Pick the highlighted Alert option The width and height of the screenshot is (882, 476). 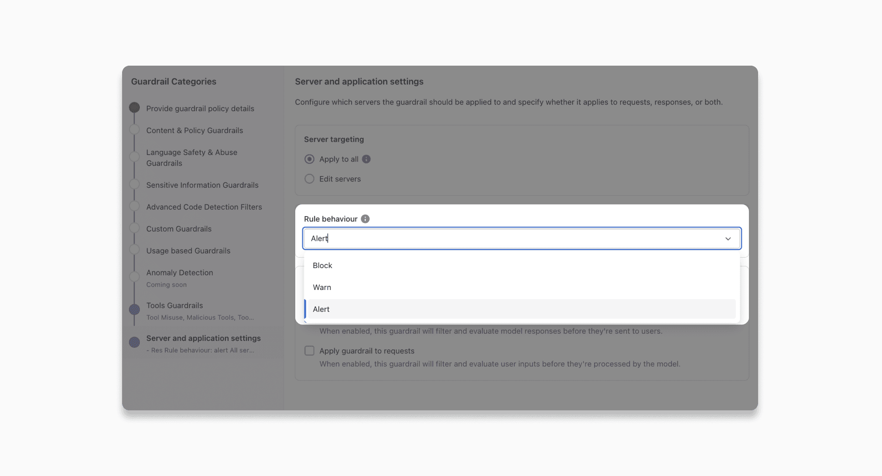click(522, 309)

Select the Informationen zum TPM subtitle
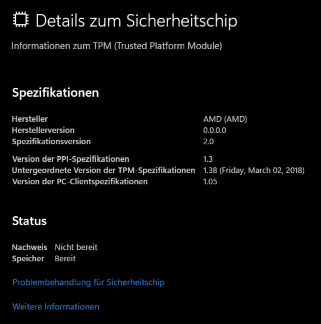click(117, 46)
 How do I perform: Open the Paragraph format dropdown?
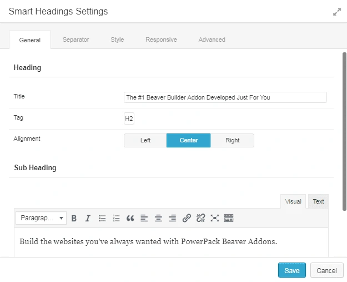41,218
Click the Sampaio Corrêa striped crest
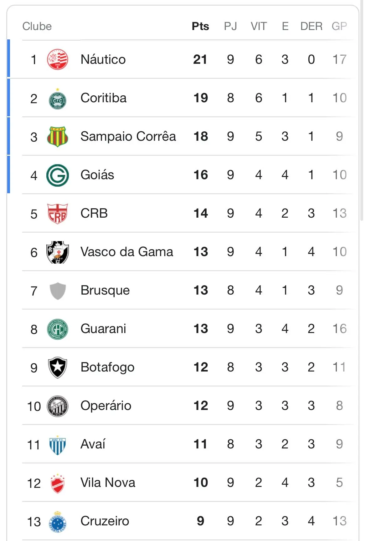This screenshot has height=541, width=366. point(58,137)
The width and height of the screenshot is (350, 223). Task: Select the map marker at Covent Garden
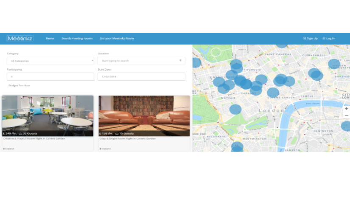click(273, 93)
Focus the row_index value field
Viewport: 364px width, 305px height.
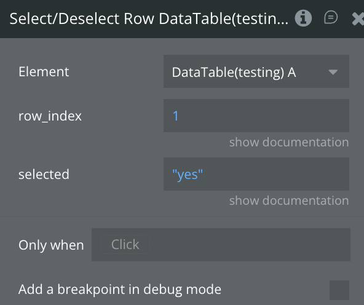256,116
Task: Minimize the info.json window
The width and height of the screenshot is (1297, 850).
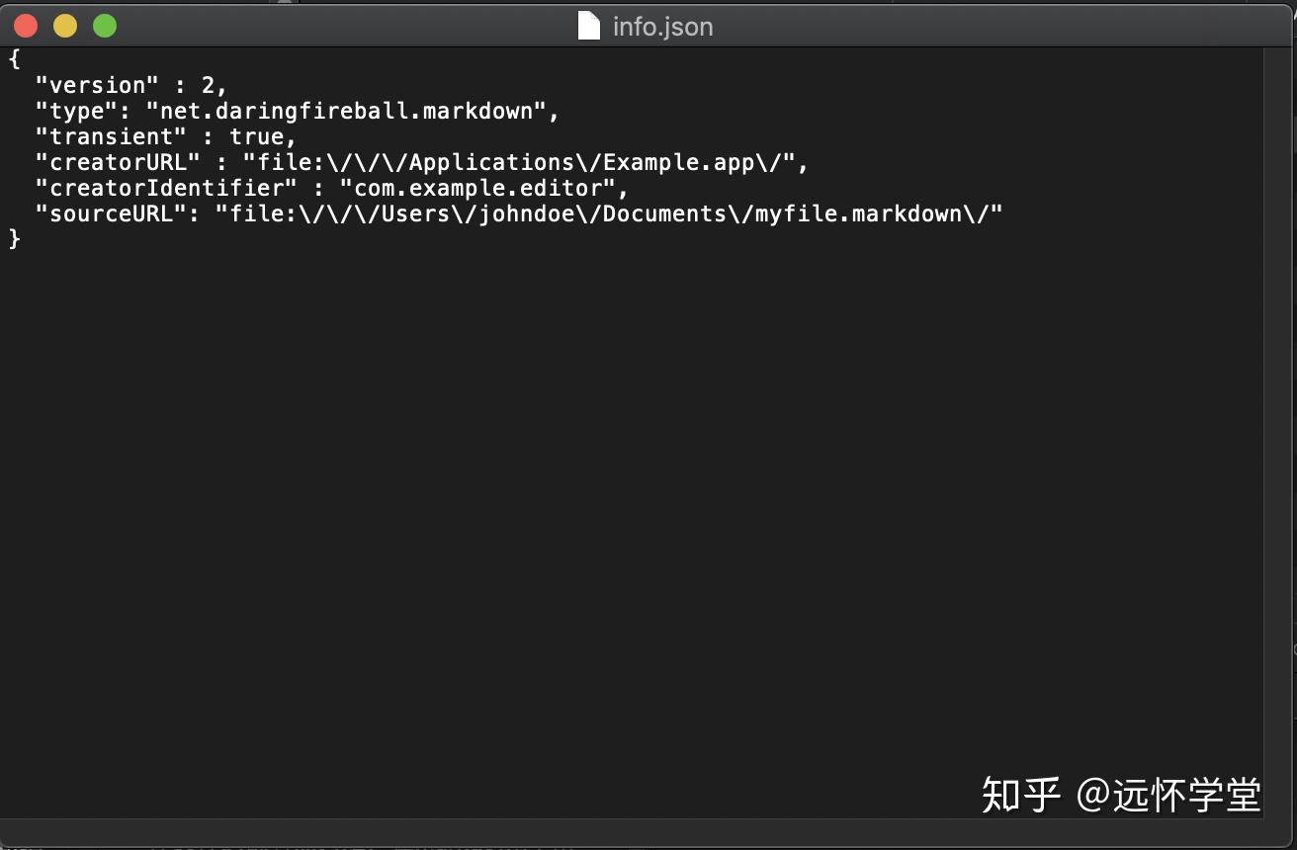Action: click(x=64, y=25)
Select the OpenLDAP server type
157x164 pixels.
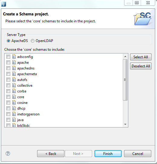[x=33, y=41]
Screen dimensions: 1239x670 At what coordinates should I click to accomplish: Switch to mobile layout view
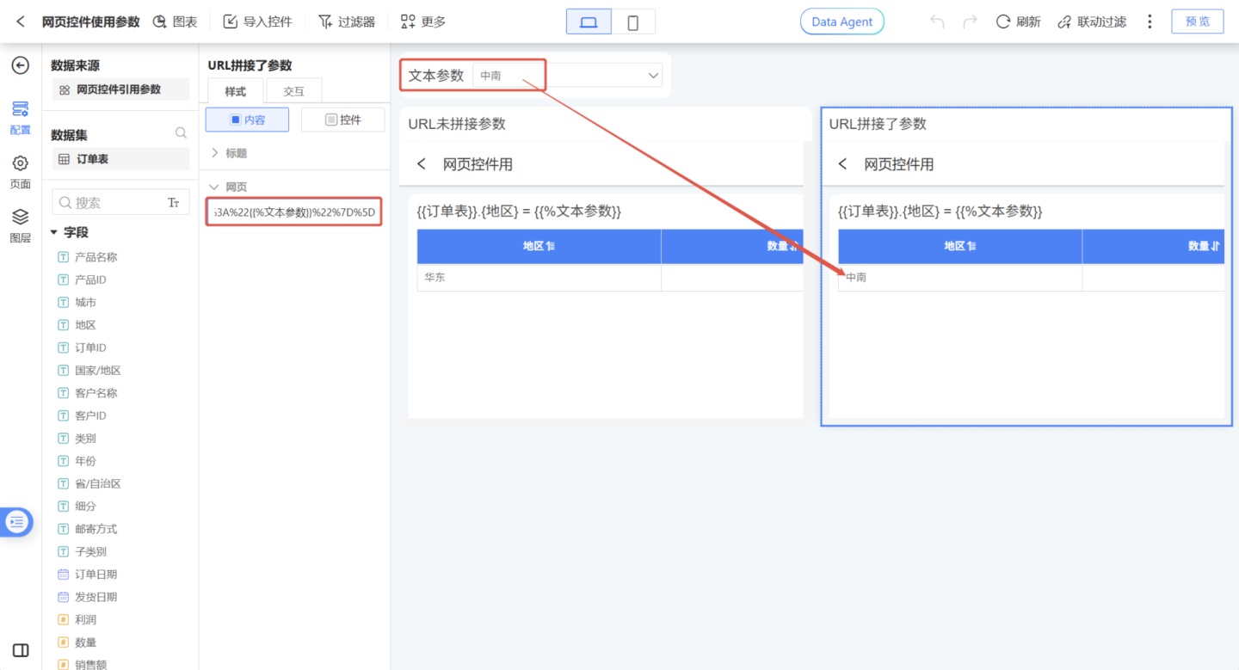coord(632,22)
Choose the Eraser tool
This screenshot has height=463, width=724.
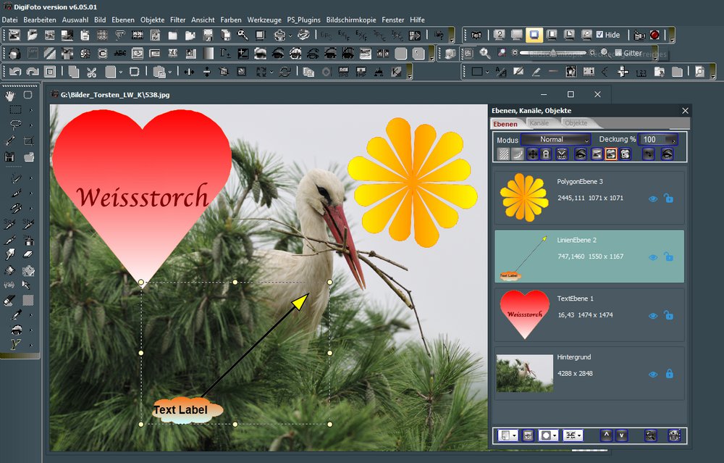[x=29, y=254]
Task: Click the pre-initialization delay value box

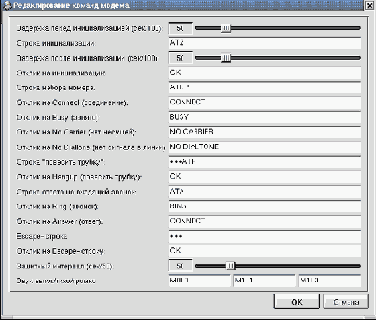Action: tap(181, 28)
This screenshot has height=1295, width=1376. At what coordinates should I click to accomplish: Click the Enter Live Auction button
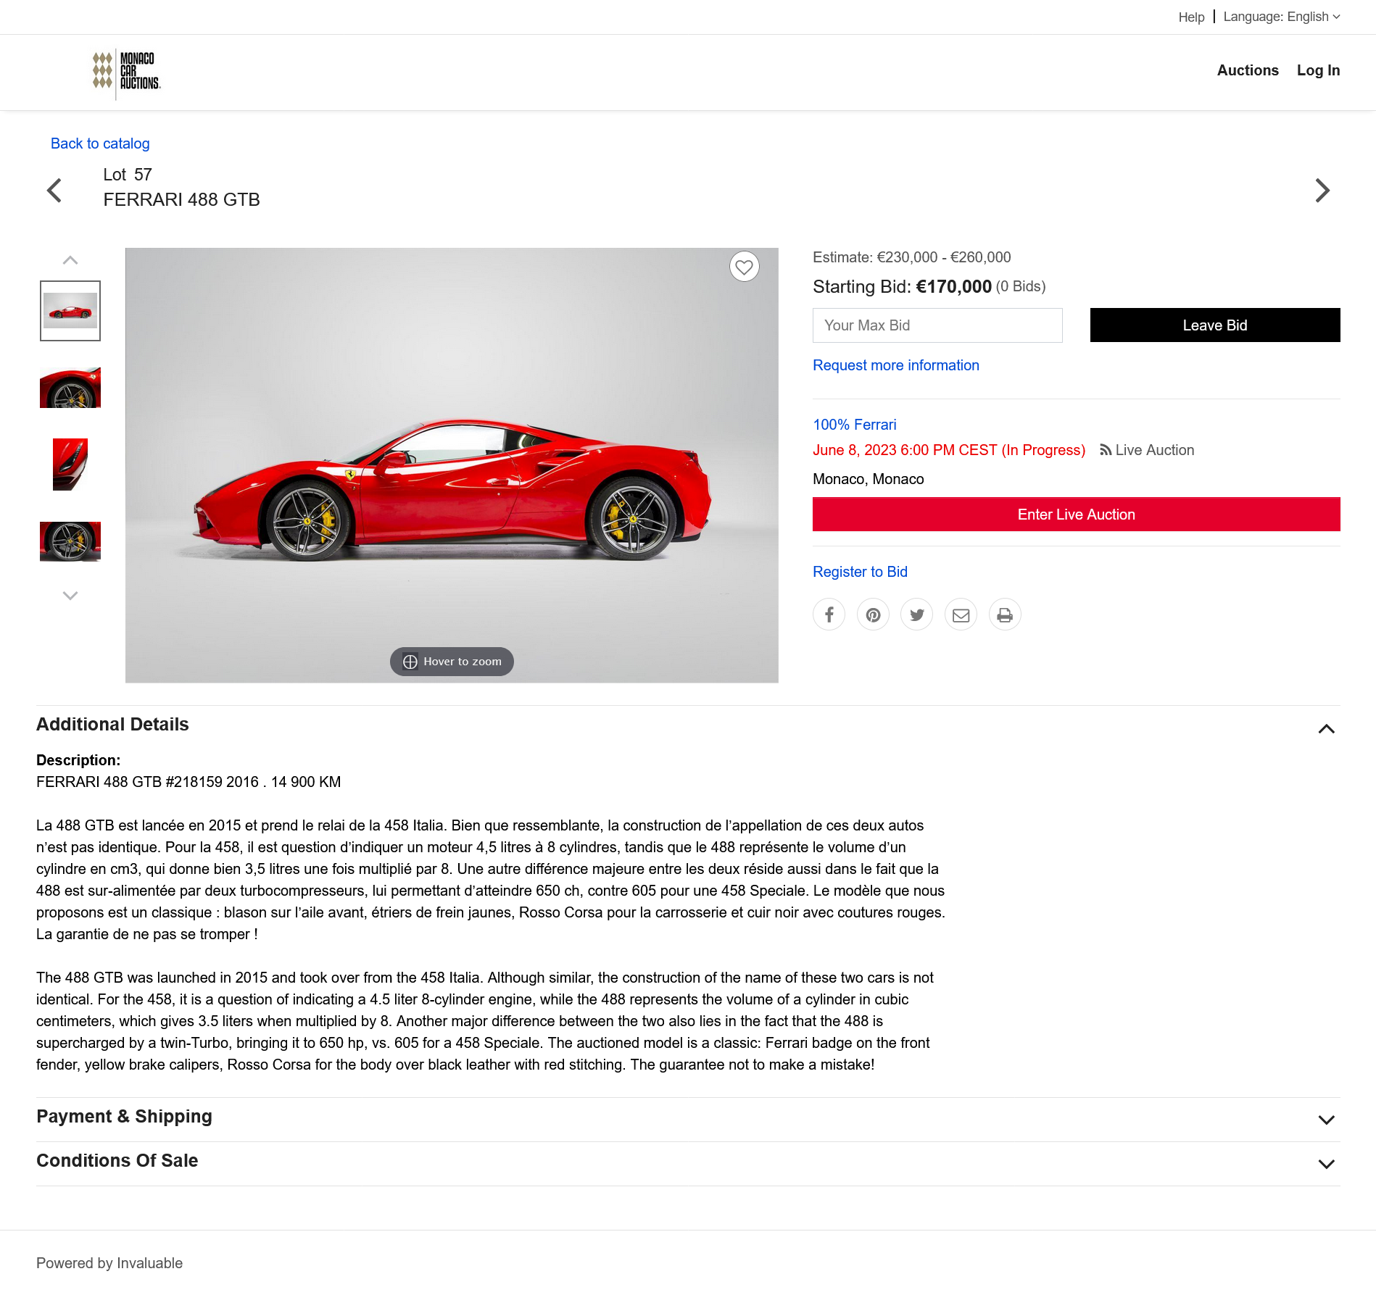(x=1077, y=515)
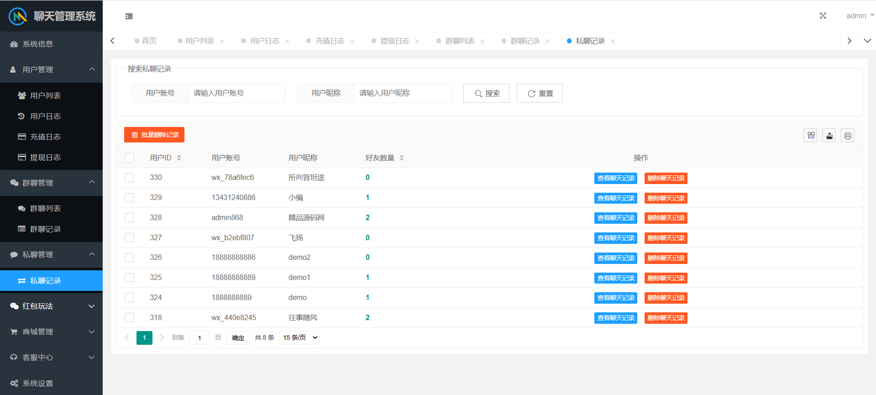This screenshot has height=395, width=876.
Task: Expand the 红包玩法 sidebar menu
Action: click(51, 306)
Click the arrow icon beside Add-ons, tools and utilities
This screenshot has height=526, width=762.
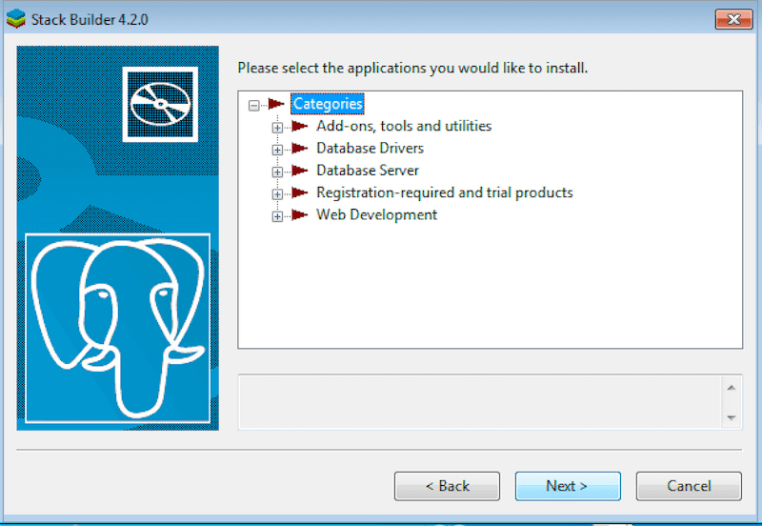(300, 126)
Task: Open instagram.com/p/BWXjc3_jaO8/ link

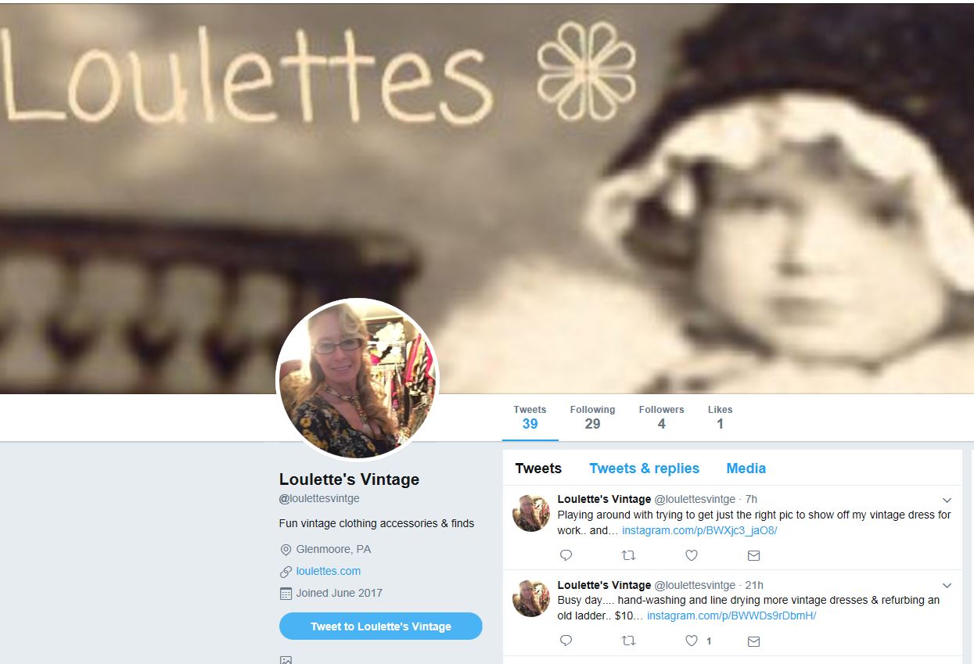Action: tap(699, 530)
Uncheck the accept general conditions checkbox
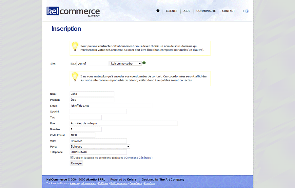 pyautogui.click(x=72, y=157)
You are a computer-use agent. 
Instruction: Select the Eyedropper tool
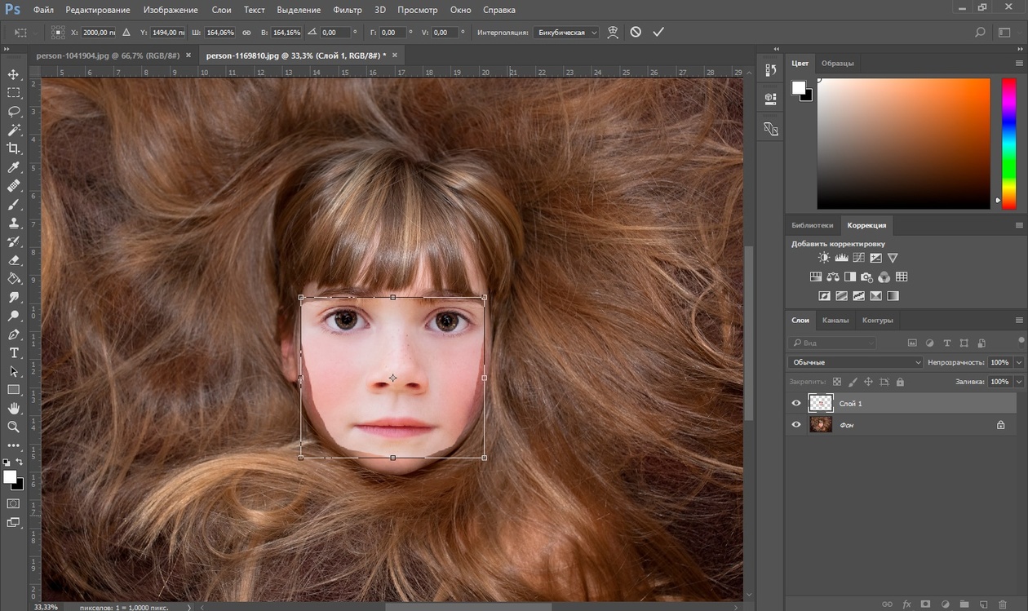click(13, 167)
————————
Prompt
The lines from the one containing "Task: Open instagram.com/p/BWXjc3_jaO8/ link" through the last line of the records are what you should copy, word for word and nothing else, with pictures left out.

Reply to the exercise
Task: Open instagram.com/p/BWXjc3_jaO8/ link

Action: tap(699, 530)
Uncheck the accept general conditions checkbox
 pyautogui.click(x=72, y=157)
You are a computer-use agent. 
Instruction: Select the Eyedropper tool
click(13, 167)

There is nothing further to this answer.